Bond enthalpy is defined as the average enthalpy required to break one mole of covalent bonds in the gaseous state.

Thus the correct answer is 1 and 3 only. Statement 2 suggests 'one bond' rather than one mole of bonds.

Breaking bonds requires overcoming attractive forces so bond breaking is endothermic and has a positive ΔH (requires energy input into the system). Making bonds generates attractive forces which releases energy from the system into the surroundings so is exothermic and has a negative ΔH.

Thus 'Bond breaking is endothermic and bond making is exothermic' is the correct answer.

Total energy change = bonds broken − bonds made

Bonds present in reactants: 2×H−H, 1×O=O

Bonds present in products: 4×O−H

(notice that there are no O−O bonds present in reactants or products)

Assuming all the bonds in reactants are broken and all bonds in products are made:

Magnitude of enthalpy for bonds broken: 2×436 + 1×498 = 1370

Magnitude of enthalpy for bonds made: 4×463 = 1852

Estimate of enthalpy change = 1370 − 1852 = −482 kJ mol⁻¹

Thus the correct answer is −482

Incorrect answers:

−241 is half the value (enthalpy for one mole of water being formed).

−836 is the value obtained when 144 (O−O) is used instead of 498 (O=O).

+444 is the value obtained when 2×O−H, 926, is used instead of 4×O−H, 1852.

Average bond enthalpy is defined as the average enthalpy required to break one mole of covalent bonds in the gaseous state.

So the best representation is going to be a chemical change showing the average breaking of one mole of C−H bonds in methane the gaseous state.

CH_4(g) → CH_3(g) + H_(g) shows a single C−H bond breaking and by definition (stoichiometric coefficients) we have one mole of methane (CH₄) and thus one mole of C−H bonds breaking.
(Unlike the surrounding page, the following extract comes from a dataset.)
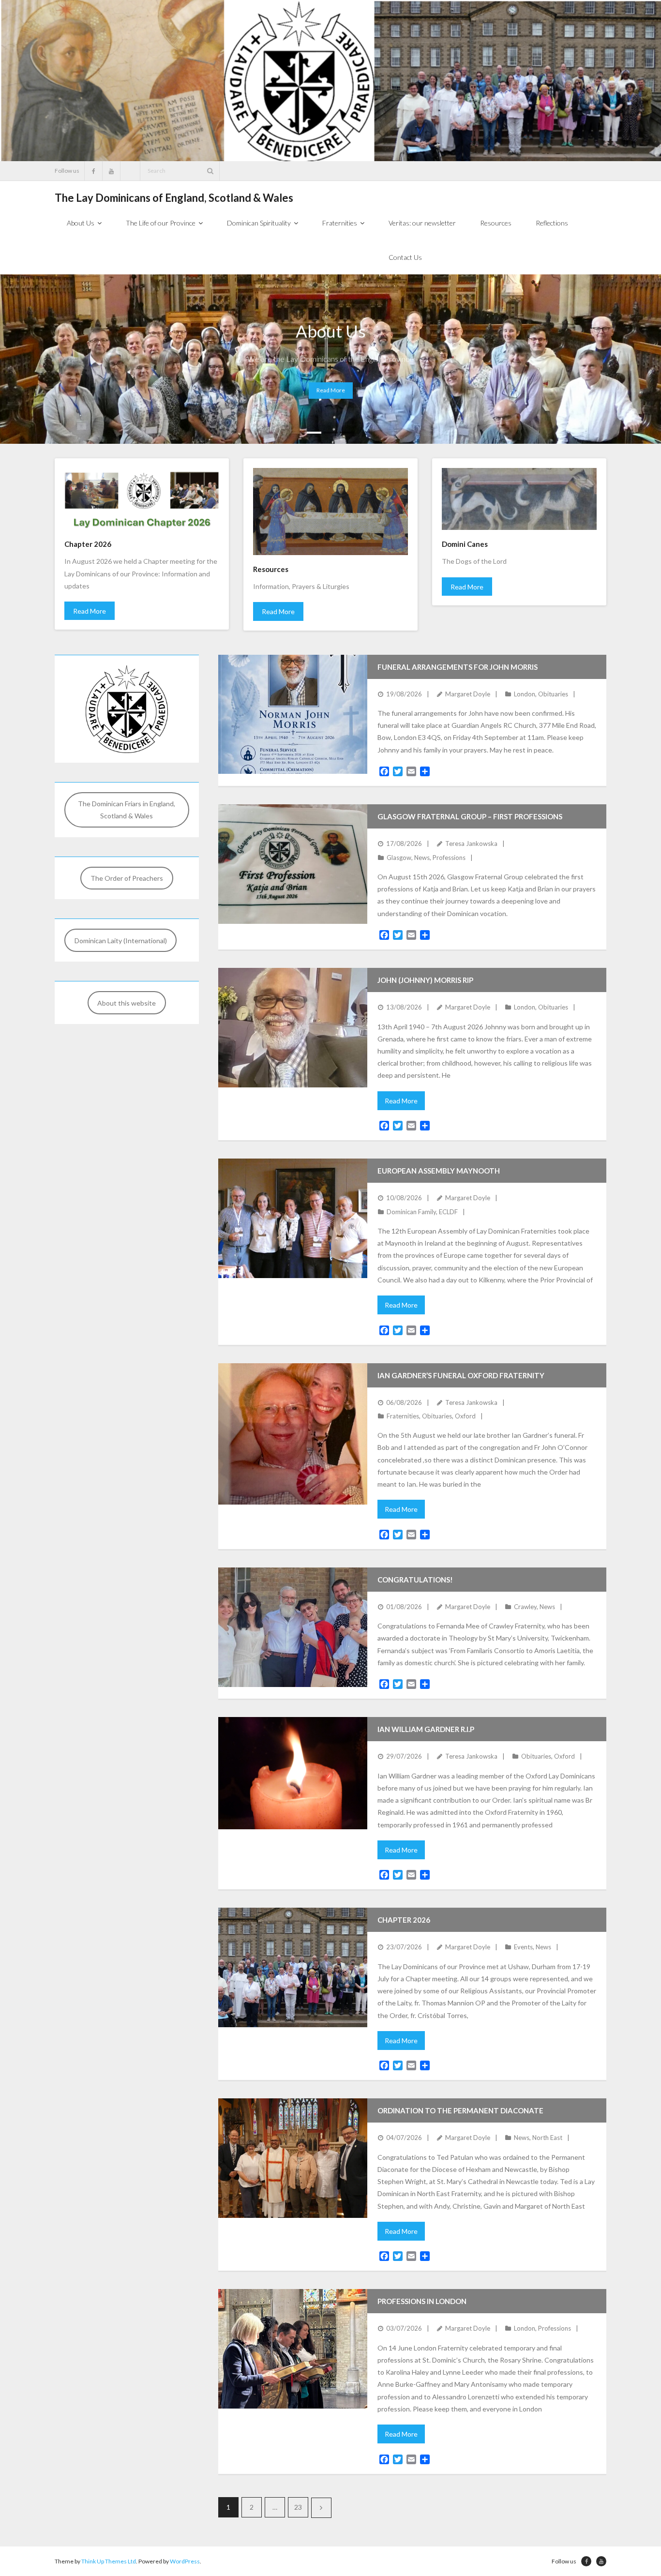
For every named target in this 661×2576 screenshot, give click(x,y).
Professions (449, 857)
But, when we break the bonds in any molecule one-by-one the bonds will all have different enthalpies as the environment of the bonds is changing.
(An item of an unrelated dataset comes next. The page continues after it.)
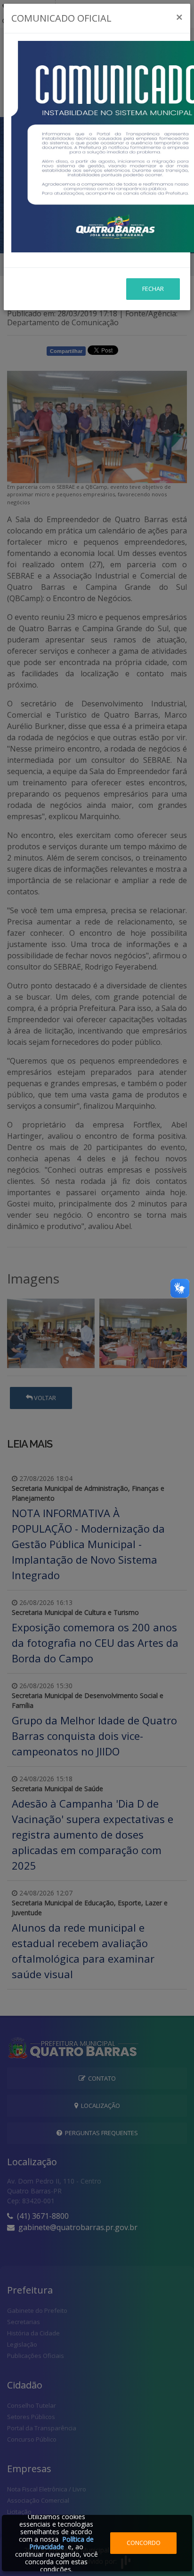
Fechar (153, 288)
Therefore we need to break all four bonds in methane and find the average enthalpy:

¼CH_4(g) → ¼C_(g) + H_(g) is thus the correct answer.

Incorrect answers

CH_4(g) → C_(g) + 4H_(g) and CH_4(g) → C_(g) + 2H_2(g) both show four moles of C−H bonds breaking, with the hydrogen products shown as atoms or molecules.

Total energy change = bonds broken − bonds made

Bonds present in reactants: 1×H−H, 1×O=O

Bonds present in products: 2×O−H, 1×O−O

Assuming all the bonds in reactants are broken and all bonds in products are made:

Magnitude of enthalpy for bonds broken: 1×436 + 1×498 = 934

Magnitude of enthalpy for bonds made: 2×463 + 1×144 = 1070

Estimate of enthalpy change = 934 − 1070 = −136 kJ mol⁻¹

Thus the correct answer is −136

Incorrect answers:

−490 is the value obtained when 498 (O=O) is used instead of 144 (O−O) in the products (bonds made) or −490 is also the value obtained when 144 (O−O) is used instead of 498 (O=O) in the reactants (bonds broken).

−844 is the value obtained when 498 (O=O) is used instead of 144 (O−O) in the products (bonds made) and 144 (O−O) is used instead of 498 (O=O) in the reactants (bonds broken).

+8 is the value obtained when 1×O−O (144) is missing from products (bonds made), that is only 2×O−H, 926, is used.

Both oxygen and ozone absorb u/v radiation is the correct answer.

The double bond in oxygen is stronger than the '1½' bonds in ozone, but both oxygen and ozone will absorb ultraviolet radiation from the sun and the covalent bonds may break to form oxygen free radicals.

This is an important mechanism for the protection of life on the planet from the damaging (ionising) effects of ultraviolet light.

Both oxygen and ozone will absorb ultraviolet radiation from the sun and the covalent bonds may break to form oxygen free radicals.

The double bond in oxygen is stronger than the '1½' bonds in ozone. So it takes ultraviolet radiation of higher energy to break the bonds in oxygen than in ozone. Energy of light is inversely proportional to wavelength (higher energy = lower wavelength), so the correct answer is:

Ozone has weaker bonds than oxygen so absorbs u/v radiation of a higher wavelength.